I’m trying something different this year. I started it in December but I could see myself doing this on New Year’s Day every year. It could be done alongside traditional resolutions, or instead of them.

Here’s the basic idea. Instead of trying to change overnight on January 1st, you use the whole year to do less of certain things that you know are a net problem for you, and more of certain other things that you know are a net benefit. You’re not attempting to eliminate, or guarantee, any behaviors on your part. You’re only trying to move in the right direction, consistently, with a small handful of habits.

I know that sounds vague, and it is, until you name these behaviors explicitly by sitting down with a cup of coffee and making two lists.

List A consists of a few things you want to spend more of your life on, this year, than you have been recently. (ex. having friends over for coffee; tracking expenses in a spreadsheet)

List B consists of a few things you want to spend less of your life on, this year, than you have been recently. (ex. doom-scrolling news sites; eating peanut butter out of the jar)

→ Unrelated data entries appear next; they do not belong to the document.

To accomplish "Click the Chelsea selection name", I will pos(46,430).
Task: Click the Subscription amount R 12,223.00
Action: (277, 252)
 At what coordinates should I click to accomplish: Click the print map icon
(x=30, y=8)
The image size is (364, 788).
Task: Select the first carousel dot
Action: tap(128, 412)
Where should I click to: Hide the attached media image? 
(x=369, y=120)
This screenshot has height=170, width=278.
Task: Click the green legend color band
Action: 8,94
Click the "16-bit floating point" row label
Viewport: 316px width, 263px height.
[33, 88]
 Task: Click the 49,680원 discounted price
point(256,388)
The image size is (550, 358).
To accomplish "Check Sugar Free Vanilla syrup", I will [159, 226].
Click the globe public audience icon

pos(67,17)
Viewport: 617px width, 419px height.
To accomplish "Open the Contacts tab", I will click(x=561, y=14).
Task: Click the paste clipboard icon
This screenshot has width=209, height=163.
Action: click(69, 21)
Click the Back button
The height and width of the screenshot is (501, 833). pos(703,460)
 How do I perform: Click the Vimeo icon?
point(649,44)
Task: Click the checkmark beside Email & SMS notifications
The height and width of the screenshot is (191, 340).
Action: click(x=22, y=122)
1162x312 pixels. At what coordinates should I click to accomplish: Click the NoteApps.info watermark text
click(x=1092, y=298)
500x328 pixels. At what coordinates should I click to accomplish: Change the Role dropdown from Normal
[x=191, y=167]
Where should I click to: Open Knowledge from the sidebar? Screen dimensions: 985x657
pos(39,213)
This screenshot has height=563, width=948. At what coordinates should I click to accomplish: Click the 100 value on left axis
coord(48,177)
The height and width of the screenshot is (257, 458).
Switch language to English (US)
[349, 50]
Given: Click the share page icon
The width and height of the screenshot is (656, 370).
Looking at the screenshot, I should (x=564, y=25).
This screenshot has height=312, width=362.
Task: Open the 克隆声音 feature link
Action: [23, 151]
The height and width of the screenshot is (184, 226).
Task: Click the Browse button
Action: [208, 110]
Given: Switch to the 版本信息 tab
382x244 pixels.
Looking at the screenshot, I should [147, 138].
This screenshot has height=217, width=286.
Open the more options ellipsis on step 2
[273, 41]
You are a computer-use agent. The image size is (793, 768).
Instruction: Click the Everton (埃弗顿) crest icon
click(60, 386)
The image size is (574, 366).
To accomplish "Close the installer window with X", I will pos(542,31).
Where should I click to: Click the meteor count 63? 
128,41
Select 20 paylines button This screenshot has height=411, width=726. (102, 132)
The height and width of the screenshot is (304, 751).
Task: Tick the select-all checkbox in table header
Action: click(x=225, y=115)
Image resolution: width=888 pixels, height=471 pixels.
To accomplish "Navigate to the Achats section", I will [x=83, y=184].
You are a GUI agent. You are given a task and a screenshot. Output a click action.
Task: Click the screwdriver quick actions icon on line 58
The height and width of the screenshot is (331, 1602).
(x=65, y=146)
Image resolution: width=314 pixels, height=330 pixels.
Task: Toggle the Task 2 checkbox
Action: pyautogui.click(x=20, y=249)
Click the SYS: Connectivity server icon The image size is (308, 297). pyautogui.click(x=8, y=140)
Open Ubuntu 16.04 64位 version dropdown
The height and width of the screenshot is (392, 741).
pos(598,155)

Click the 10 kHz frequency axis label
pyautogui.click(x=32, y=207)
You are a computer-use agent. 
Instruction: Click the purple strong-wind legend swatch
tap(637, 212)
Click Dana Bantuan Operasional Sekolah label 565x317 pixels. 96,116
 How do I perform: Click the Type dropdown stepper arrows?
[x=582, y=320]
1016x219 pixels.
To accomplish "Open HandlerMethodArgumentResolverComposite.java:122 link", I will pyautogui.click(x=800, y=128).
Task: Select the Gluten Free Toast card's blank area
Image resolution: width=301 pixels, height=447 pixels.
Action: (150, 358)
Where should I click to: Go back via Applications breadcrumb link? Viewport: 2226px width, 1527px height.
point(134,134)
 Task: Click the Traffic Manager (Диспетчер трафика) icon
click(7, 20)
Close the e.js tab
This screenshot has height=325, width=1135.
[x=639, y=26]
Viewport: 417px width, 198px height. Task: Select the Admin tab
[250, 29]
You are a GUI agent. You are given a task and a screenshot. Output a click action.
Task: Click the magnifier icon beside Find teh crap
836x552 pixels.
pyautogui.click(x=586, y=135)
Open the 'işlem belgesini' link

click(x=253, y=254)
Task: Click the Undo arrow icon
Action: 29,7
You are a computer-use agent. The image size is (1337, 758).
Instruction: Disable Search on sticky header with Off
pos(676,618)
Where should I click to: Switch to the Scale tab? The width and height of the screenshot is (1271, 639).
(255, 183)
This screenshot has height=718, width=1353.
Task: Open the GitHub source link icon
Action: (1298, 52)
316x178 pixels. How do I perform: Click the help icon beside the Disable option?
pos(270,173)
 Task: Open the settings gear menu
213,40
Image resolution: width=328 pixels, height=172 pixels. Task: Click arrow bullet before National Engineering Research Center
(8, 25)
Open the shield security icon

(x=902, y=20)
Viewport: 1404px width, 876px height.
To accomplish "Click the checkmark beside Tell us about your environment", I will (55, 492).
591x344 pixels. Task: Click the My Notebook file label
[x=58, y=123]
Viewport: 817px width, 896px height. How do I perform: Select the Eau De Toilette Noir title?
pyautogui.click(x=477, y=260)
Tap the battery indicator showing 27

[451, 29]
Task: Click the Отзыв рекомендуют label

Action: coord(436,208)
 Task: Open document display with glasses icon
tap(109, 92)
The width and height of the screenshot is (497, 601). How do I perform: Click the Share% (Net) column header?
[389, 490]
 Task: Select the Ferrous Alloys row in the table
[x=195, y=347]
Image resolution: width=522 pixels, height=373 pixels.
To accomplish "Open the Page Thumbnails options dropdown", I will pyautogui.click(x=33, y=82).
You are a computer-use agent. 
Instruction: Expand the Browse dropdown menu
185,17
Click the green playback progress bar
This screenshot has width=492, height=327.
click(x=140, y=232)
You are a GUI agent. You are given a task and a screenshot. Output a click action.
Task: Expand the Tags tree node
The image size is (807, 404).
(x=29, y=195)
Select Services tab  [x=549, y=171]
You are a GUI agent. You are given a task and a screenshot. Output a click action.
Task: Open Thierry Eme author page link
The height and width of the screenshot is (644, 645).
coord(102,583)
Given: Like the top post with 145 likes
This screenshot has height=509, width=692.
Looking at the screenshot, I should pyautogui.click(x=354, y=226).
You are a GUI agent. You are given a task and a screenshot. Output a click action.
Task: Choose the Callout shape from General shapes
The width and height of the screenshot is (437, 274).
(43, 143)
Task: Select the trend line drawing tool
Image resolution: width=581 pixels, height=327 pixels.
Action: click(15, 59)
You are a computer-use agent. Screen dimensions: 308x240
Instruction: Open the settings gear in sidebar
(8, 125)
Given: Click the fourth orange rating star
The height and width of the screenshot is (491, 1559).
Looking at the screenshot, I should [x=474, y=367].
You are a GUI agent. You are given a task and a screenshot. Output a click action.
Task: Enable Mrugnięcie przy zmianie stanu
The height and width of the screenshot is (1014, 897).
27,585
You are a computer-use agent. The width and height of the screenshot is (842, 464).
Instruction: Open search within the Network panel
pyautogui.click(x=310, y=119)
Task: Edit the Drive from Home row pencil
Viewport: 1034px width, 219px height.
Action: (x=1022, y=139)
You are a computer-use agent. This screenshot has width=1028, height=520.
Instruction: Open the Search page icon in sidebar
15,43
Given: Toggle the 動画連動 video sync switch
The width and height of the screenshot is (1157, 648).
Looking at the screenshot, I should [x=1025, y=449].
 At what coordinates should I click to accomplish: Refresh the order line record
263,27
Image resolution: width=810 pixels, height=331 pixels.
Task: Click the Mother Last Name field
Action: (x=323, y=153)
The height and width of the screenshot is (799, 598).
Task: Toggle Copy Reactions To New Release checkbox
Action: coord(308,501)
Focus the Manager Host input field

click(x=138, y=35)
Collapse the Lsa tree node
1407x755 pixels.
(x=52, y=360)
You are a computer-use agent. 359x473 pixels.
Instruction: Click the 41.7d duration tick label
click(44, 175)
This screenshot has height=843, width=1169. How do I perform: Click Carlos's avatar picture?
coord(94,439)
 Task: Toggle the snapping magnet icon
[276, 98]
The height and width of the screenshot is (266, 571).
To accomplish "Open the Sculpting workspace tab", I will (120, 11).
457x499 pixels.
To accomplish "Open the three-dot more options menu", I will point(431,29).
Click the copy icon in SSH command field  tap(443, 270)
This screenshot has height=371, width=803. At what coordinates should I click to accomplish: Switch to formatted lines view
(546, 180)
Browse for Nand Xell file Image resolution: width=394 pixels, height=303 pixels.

I say “spend your life on” rather than “spend time on” or “doing” because we generally don’t regard our day-to-day behaviors as things we’re choosing to spend our lives on. Actions like watching another science video on YouTube, or texting your friend to tell him you’re staying in tonight, don’t seem to carry the weight of more obviously life-defining choices like what city to live in or what career to pursue, but they can define our lives just as much. Scrolling through AskReddit threads for twenty-five minutes, if that’s a somewhat normal event in your life, does not come with a sense that you’re deciding what your life should be used for — but that is what you’re doing. How we direct our moment-to-moment energies is how we spend our days, and how we spend our days is how we spend our lives.

The things on List A are things you sometimes do that you know are a good use of your life. They’re rewarding, and you seldom regret doing them, but you don’t make them happen often enough.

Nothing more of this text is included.